Print the part of the rows below that begins with the line containing "Click the DB Instance Class label" and ends at the close of the rows, reproducing each line verbatim and omitting the pictures.

[start of Exercise material]

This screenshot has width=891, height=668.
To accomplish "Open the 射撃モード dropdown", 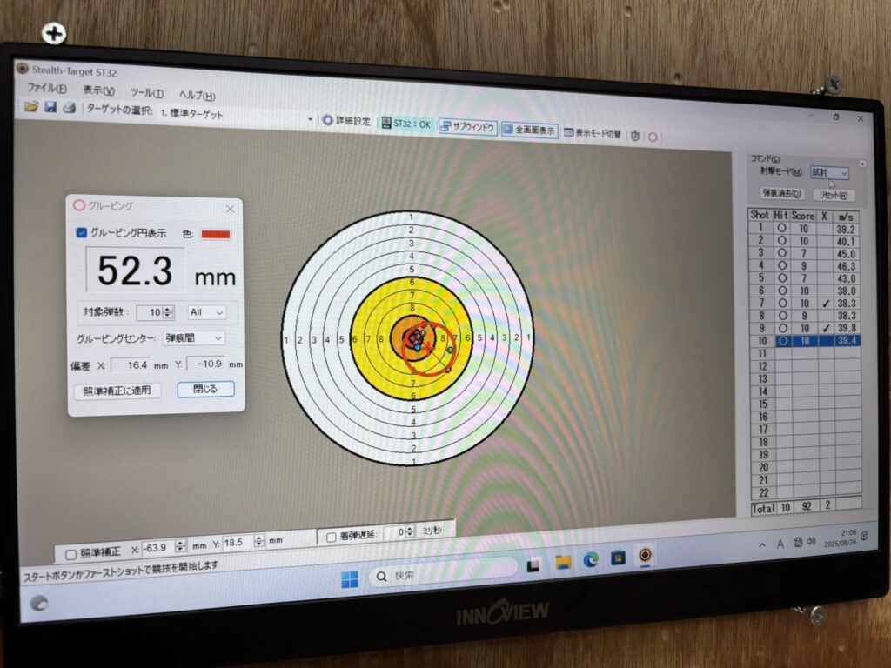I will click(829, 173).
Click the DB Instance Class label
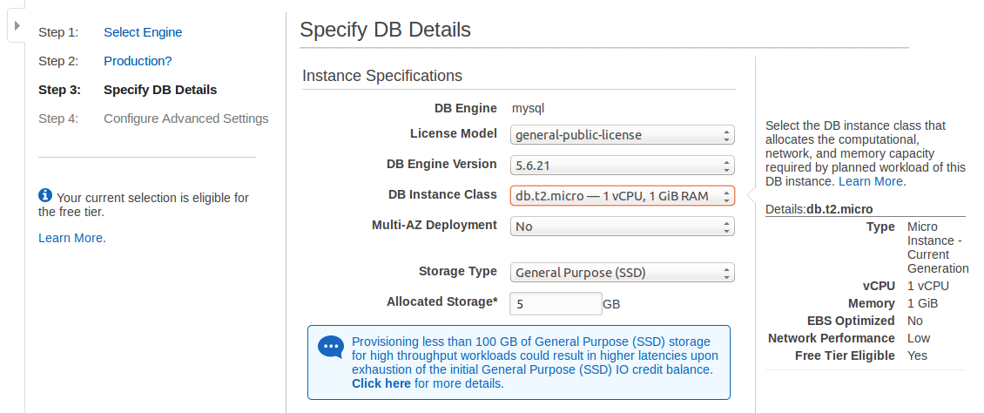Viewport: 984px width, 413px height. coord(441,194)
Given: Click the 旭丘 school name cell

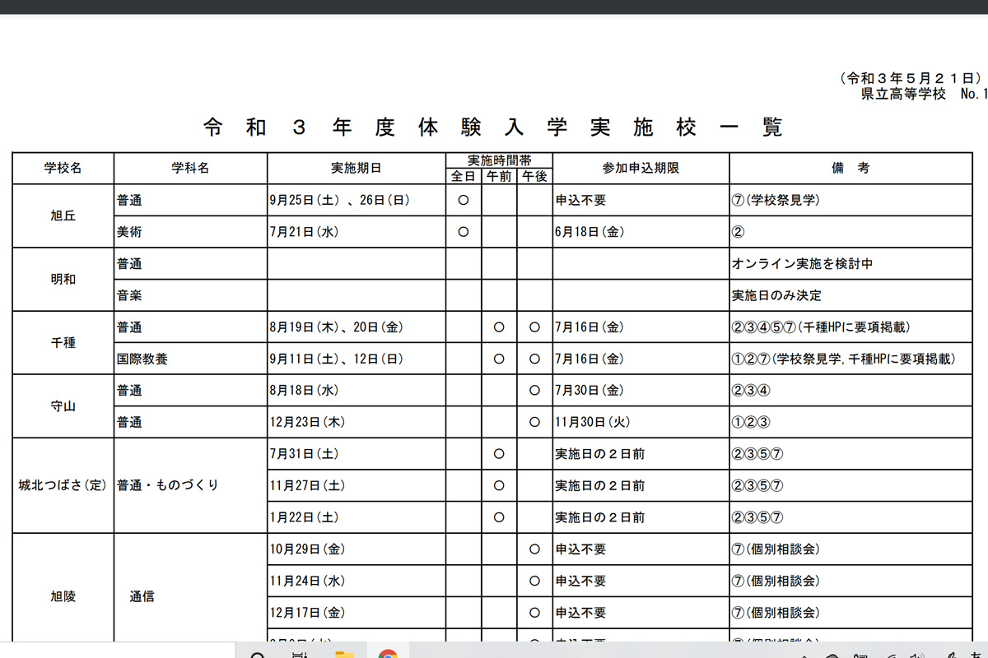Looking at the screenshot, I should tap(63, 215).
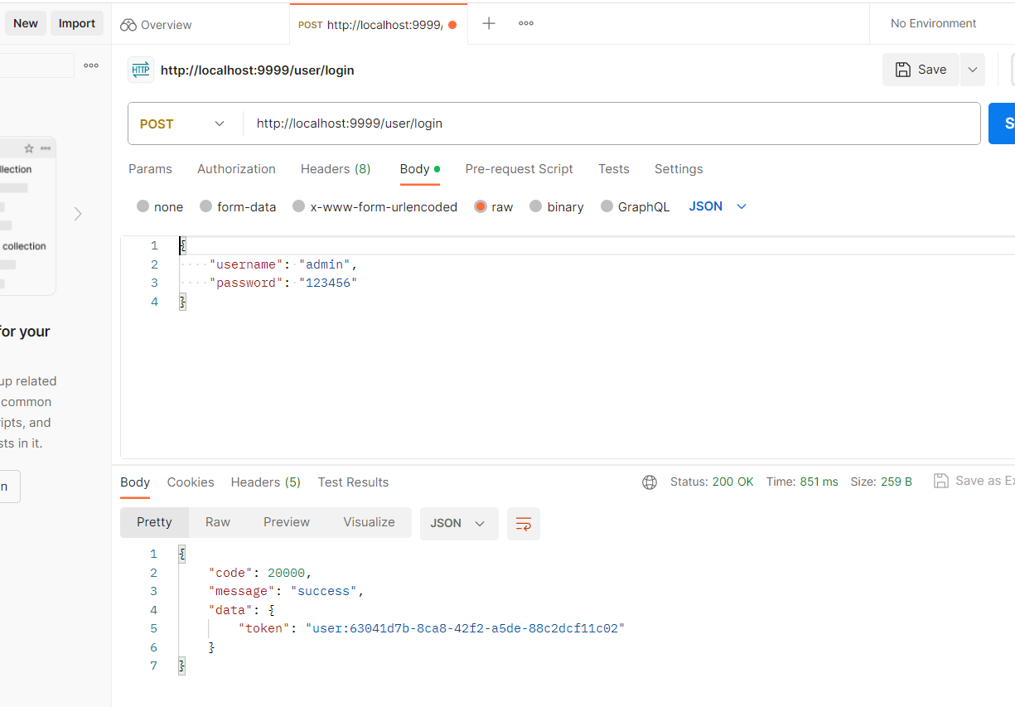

[end of Exercise material]

• Result of the exercise:
Click the DB Instance Class label
Viewport: 984px width, 413px height. coord(441,194)
Given: Click the 旭丘 school name cell

Looking at the screenshot, I should tap(63, 215).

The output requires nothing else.